TEXT EXCERPT.
Clinical Value of Gene Copy Number Variation Detection in Peripheral Blood in the Diagnosis and Treatment of Lymphoma

Abstract

Objective To investigate the consistency between the results of gene copy number variation (CNA) in peripheral blood and bone marrow or tissue samples of lymphoma patients with curative and its clinical value in diagnosis and treatment. Methods A total of 5 patients with lymphoma were selected. Case 1 was diffuse large B-cell lymphoma (DLBCL) without bone marrow invasion. Tissue samples and peripheral blood samples were collected at the same time point before treatment. Case 2 was high-grade B-cell lymphoma (HGBL) stage IV, tissue samples were collected before treatment at the initial diagnosis and peripheral blood samples were collected after treatment. Case 3 was DLBCLIV, tissue samples were collected at initial diagnosis and peripheral blood samples were collected during remission after treatment. Case 4 was DLBCL-IV B stage. Peripheral blood samples were collected before treatment at initial diagnosis and bone marrow samples were collected during remission after treatment. Case 5 was a case of hepatosplenic T-cell lymphoma (HSTL). Tissue samples before treatment and peripheral blood samples after treatment were collected at initial diagnosis and analyzed in combination with clinical efficacy. Results 2p -, 2q-, 3p-, 4p -, 6q-, 9p+, 10q-, 11q+, 19p + and 19q+ chromosome abnormalities were detected in the tissues and peripheral blood CNA of case 1, and the 3p -, 6q-, 9p +, 11q+ and 19q+ abnormalities were consistent. In case 2, 4p -, 9P +, 9p-, 16p+, 16q- and +X gene variants were detected in peripheral blood CNA than in tissue CNA at initial diagnosis. In case 3, obvious abnormal signals were detected in tissues at initial diagnosis, but no abnormal signals were detected in peripheral blood samples during remission. In case 4, obvious abnormal signals were detected in peripheral blood at initial diagnosis, but no abnormal signals were detected in bone marrow during remission. In case 5, obvious abnormal signals were detected in tissues at initial diagnosis, and a small amount of abnormal signals were detected in peripheral blood after treatment. The results of CNA detection in 5 patients were consistent with the clinical efficacy. All 3 DLBCL patients showed 6q-chromosome abnormalities in CNA test before treatment. Conclusion The results of CNA detection in peripheral blood are consistent with those in tissue and bone marrow. The dynamic monitoring results of in peripheral blood CNA can be used as a basis for monitoring the curative effect of lymphoma.

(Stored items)
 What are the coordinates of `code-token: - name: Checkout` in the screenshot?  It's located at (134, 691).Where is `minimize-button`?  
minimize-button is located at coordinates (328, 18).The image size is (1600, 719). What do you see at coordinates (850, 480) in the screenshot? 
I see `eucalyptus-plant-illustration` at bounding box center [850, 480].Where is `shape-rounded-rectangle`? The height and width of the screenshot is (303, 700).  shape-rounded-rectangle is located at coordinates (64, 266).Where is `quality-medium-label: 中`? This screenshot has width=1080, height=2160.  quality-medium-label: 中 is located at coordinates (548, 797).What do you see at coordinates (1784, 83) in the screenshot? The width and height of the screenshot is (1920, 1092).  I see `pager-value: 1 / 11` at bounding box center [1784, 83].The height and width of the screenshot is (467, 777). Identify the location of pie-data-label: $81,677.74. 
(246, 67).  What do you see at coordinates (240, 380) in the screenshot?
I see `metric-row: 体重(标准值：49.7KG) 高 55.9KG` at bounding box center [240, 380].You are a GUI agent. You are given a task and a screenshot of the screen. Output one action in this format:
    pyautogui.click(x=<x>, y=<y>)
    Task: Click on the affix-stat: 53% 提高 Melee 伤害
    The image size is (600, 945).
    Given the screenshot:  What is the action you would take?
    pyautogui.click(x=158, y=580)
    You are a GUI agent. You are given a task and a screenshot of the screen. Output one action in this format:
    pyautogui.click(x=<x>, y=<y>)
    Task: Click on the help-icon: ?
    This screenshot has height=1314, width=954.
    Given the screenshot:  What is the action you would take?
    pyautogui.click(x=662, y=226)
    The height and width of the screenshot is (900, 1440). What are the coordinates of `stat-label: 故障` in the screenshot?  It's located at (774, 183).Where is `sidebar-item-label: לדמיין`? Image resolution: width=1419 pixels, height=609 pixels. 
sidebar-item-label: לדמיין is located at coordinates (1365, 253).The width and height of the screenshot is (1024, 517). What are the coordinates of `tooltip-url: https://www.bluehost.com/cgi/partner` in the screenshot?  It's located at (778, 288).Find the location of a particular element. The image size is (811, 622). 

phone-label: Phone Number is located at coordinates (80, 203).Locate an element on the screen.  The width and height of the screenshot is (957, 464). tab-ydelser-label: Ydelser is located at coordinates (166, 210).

WORK TO BE COMPLETED.
Answer these questions from the lymphoma abstract.
(a) How many patients with lymphoma were selected?
(b) What type of lymphoma did case 5 have?
(c) Which chromosome abnormality did all 3 DLBCL patients show in the CNA test before treatment?

WORKED SOLUTION.
(a) 5 patients.
(b) Hepatosplenic T-cell lymphoma (HSTL).
(c) 6q-.